If you're like me, and you don't work for the BBC or live in Cairo, you might have missed Paul Mason's important blog posting over a year ago, "Twenty Reasons Why It's Kicking Off Everywhere." The "it" he refers to in the title are the democratic movements that have been sequentially kicking off throughout the Middle East, as well as the "occupy" movements that have popped up around the globe. Mason has recently published a book on the subject that provides the back-stories for the twenty reasons he cites in his blog. The book is called Why It's Kicking Off Everywhere: The New Global Revolutions, and it's a necessary narrative of these movements, the personalities that drive them, and the social media that facilitate them. Mason's a wonderful writer; he's a field journalist, and his prose bristles with the pressures of living in the field.
As I was reading the book—which I'd recommend everyone do—I made some notes that ultimately pertain to what's happening in Tibet. Think China, think economic power, think oppression, and how it can be dissipated.
- Free-market capitalism has gone South, and whenever it decides to return, it will do so badly damaged. Few people trust it to solve our problems, even those who have profited most by its excesses. The moment capitalism proves itself an unreliable system for acquiring more profit, the profit-makers will leave it behind.
- The alliance between the emerging social technologies and the push for self-determination is not exaggerated. The alliance is real, it's working, and it's undisciplined, so it has problems of implementation that lead to surprising, or unplanned, results. This is why it seems, at times, chaotic. But for those who are in the midst of the movement, the so-called chaos has a revisionary energy to it. Regimes topple because the created chaos makes for a moving target of revolutionary bodies. Regimes appear orderly in this model, and oppressive. And they lose.

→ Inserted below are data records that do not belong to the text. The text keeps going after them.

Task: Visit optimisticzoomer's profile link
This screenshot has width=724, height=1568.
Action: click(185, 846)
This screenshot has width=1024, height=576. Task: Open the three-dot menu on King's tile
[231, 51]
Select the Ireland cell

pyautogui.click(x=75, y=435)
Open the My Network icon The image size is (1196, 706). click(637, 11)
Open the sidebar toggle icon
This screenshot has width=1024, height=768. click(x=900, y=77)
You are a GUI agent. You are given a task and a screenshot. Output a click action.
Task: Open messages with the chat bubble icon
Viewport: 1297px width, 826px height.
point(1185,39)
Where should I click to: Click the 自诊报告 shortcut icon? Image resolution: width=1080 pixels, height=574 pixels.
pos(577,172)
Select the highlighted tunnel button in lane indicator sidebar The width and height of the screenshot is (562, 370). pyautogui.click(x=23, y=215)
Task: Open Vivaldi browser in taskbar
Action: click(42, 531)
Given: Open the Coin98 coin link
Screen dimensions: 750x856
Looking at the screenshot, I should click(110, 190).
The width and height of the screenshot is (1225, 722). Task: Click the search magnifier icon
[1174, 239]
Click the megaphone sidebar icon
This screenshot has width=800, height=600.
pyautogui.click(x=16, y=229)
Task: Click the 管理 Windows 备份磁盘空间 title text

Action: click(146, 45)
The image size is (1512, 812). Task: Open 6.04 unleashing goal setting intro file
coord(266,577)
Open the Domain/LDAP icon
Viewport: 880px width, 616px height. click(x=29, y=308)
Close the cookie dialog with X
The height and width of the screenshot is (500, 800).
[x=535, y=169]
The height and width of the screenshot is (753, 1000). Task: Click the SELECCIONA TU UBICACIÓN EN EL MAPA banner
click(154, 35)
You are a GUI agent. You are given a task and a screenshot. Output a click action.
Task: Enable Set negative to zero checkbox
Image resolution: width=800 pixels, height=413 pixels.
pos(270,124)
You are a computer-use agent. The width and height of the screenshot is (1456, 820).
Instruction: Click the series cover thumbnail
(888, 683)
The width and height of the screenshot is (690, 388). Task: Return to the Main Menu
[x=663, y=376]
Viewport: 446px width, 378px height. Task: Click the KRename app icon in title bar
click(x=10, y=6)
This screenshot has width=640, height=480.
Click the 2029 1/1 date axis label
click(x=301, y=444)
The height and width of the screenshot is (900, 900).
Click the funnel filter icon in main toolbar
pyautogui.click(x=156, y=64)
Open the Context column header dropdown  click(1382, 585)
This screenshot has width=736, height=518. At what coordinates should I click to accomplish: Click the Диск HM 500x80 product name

- While self-determination and freedom, at least since Thom Paine's Rights of Man (1791), are regarded as natural human rights, the new social technology extends the dream of freedom and self-determination to populations that might previously have found that dream unattainable, unthinkable, or inconceivable. The technology, in a very real sense, has become for political activists the Liberty-Making Dream Machine.
- Old folks, like me, think it's all about "the internet" because we've never gotten over the fact that we can read Tolstoy online, and because our eyes still sparkle when we think about the days before email. To the young people who are currently challenging these oppressive regimes, the internet is nothing more than a cup of coffee: always useful, almost always around, but always unreliable, because it doesn't do what a macchiato will do—focus, drive, and sustain at a very high bit rate. For political change nowadays, you avoid the firewall by jumping over the firewall with texts, street art, graffiti, memes, music-sharing, and constant movement across the spectrum of expression available to the newly operative, political agents of change. A t-shirt with the right graphic, camera-phoned and messaged across north Africa, does more to promote social change and political reform than any sponsored bill in any deliberative house of duly elected officials. "Due process" is now a mystifying phrase that in the current milieu has been relegated to a big, dusty dictionary that no one reads.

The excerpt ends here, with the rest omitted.